Multi-threaded BASH programming - generalized method?
Ok, I was running POV-Ray on all the demos, but POV's still single-threaded and wouldn't utilize more than one core. So, I started thinking about a solution in BASH.
I wrote a general function that takes a list of commands and runs them in the designated number of sub-shells. This actually works but I don't like the way it handles accessing the next command in a thread-safe multi-process way:
- It takes, as an argument, a file with commands (1 per line),
- To get the "next" command, each process ("thread") will:
- Waits until it can create a lock file, with: ln $CMDFILE $LOCKFILE
- Read the command from the file,
- Modifies $CMDFILE by removing the first line,
- Removes the $LOCKFILE.
Is there a cleaner way to do this? I couldn't get the sub-shells to read a single line from a FIFO correctly.

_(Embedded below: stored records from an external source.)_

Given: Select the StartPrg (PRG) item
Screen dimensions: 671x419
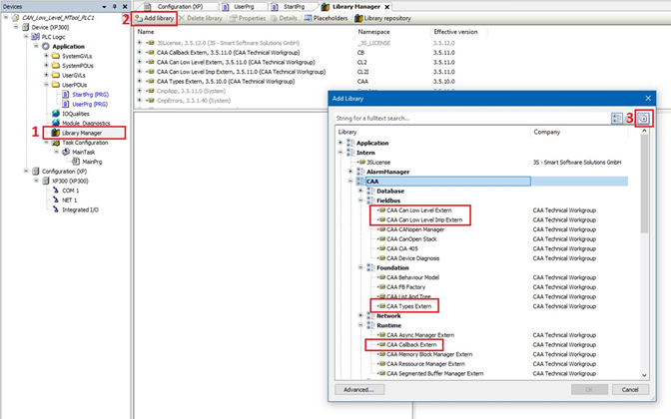Looking at the screenshot, I should click(90, 94).
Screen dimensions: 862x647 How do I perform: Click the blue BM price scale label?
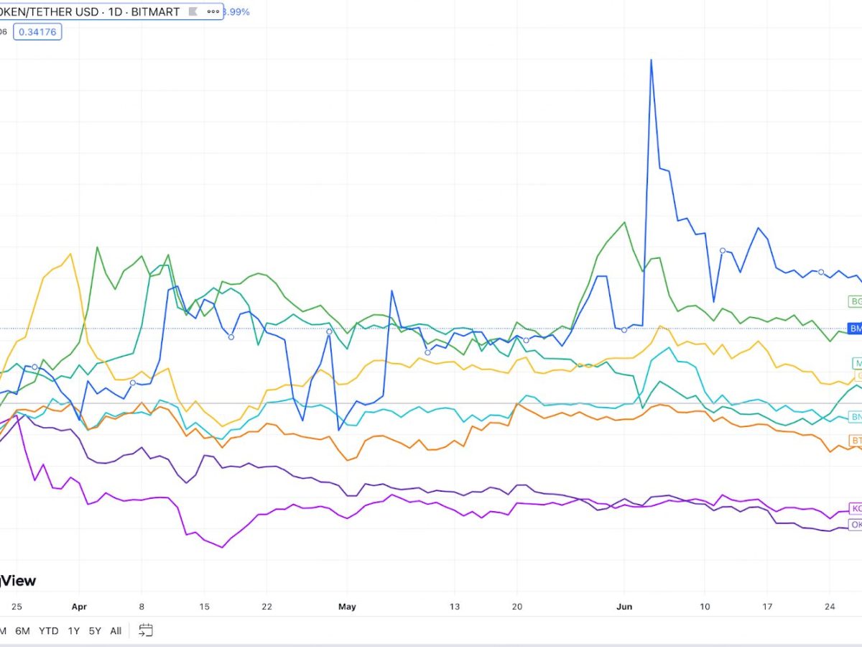[x=855, y=329]
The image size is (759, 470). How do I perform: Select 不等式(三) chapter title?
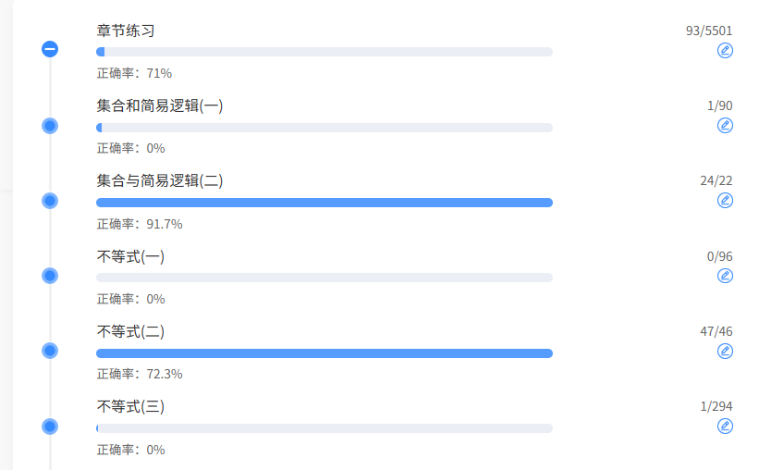(130, 407)
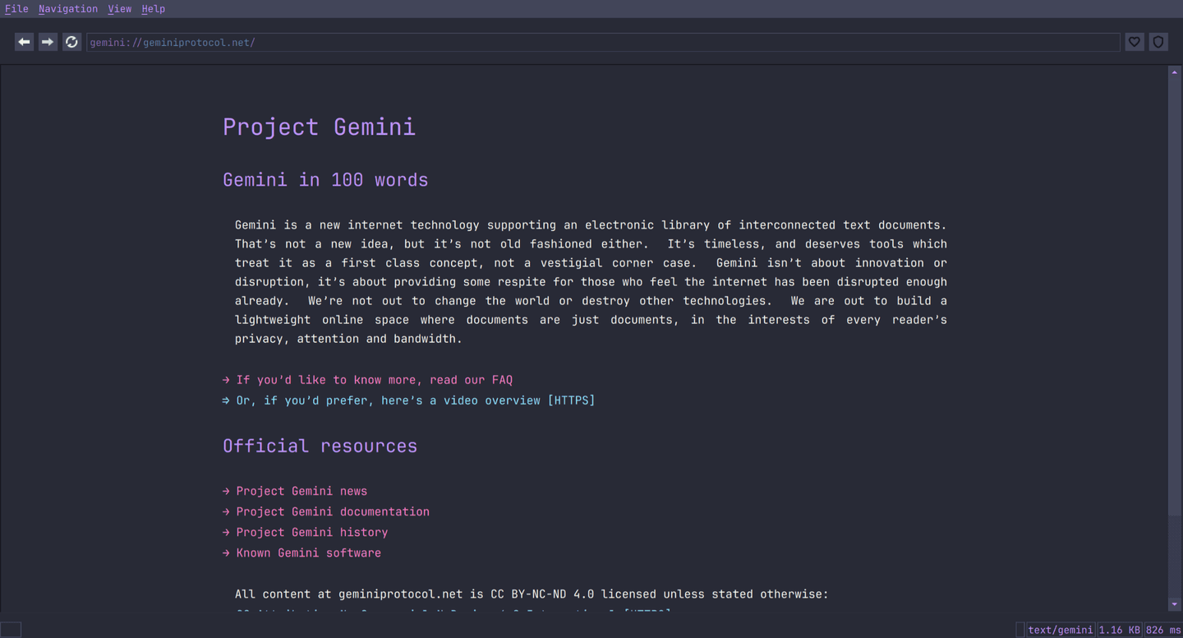
Task: Open the Navigation menu
Action: [68, 9]
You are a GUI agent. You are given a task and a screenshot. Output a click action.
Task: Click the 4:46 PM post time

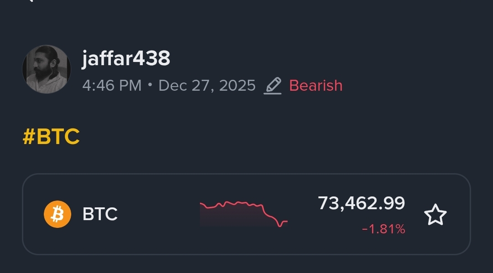click(112, 86)
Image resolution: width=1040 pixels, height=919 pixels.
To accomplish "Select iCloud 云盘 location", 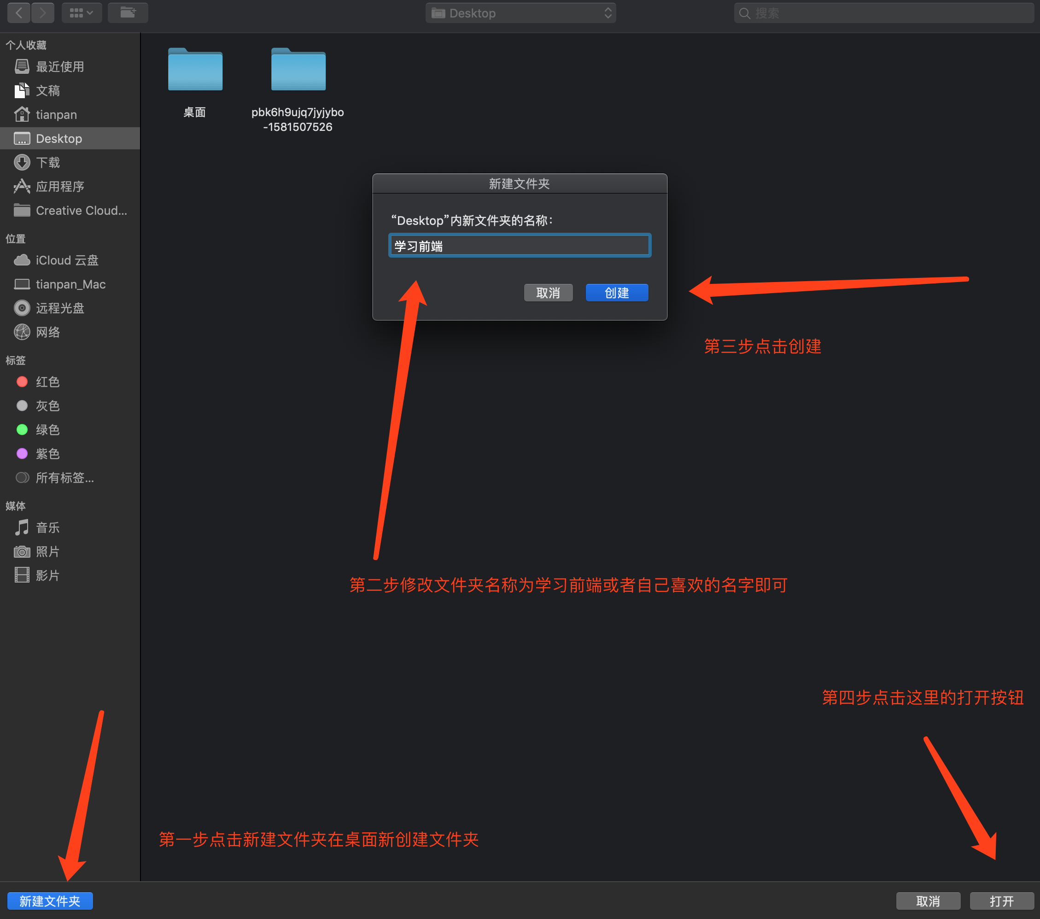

Incidentally, the point of this is to enhance what I can do on a BASH command line, and not to find non-bash solutions. I tend to perform a lot of complicated tasks from the command line and want another tool in the toolbox.
Meanwhile, here's the function that handles getting the next line from the file. As you can see, it modifies an on-disk file each time it reads/removes a line. That's what seems hackish, but I'm not coming up with anything better, since FIFO's didn't work w/o setvbuf() in bash.
#
# Get/remove the first line from FILE, using LOCK as a semaphore (with
# short sleep for collisions). Returns the text on standard output,
# returns zero on success, non-zero when fil开发者_StackOverflowe is empty.
#
parallel__nextLine()
{
local line rest file=$1 lock=$2
# Wait for lock...
until ln "${file}" "${lock}" 2>/dev/null
do sleep 1
[ -s "${file}" ] || return $?
done
# Open, read one "line" save "rest" back to the file:
exec 3<"$file"
read line <&3 ; rest=$(cat<&3)
exec 3<&-
# After last line, make sure file is empty:
( [ -z "$rest" ] || echo "$rest" ) > "${file}"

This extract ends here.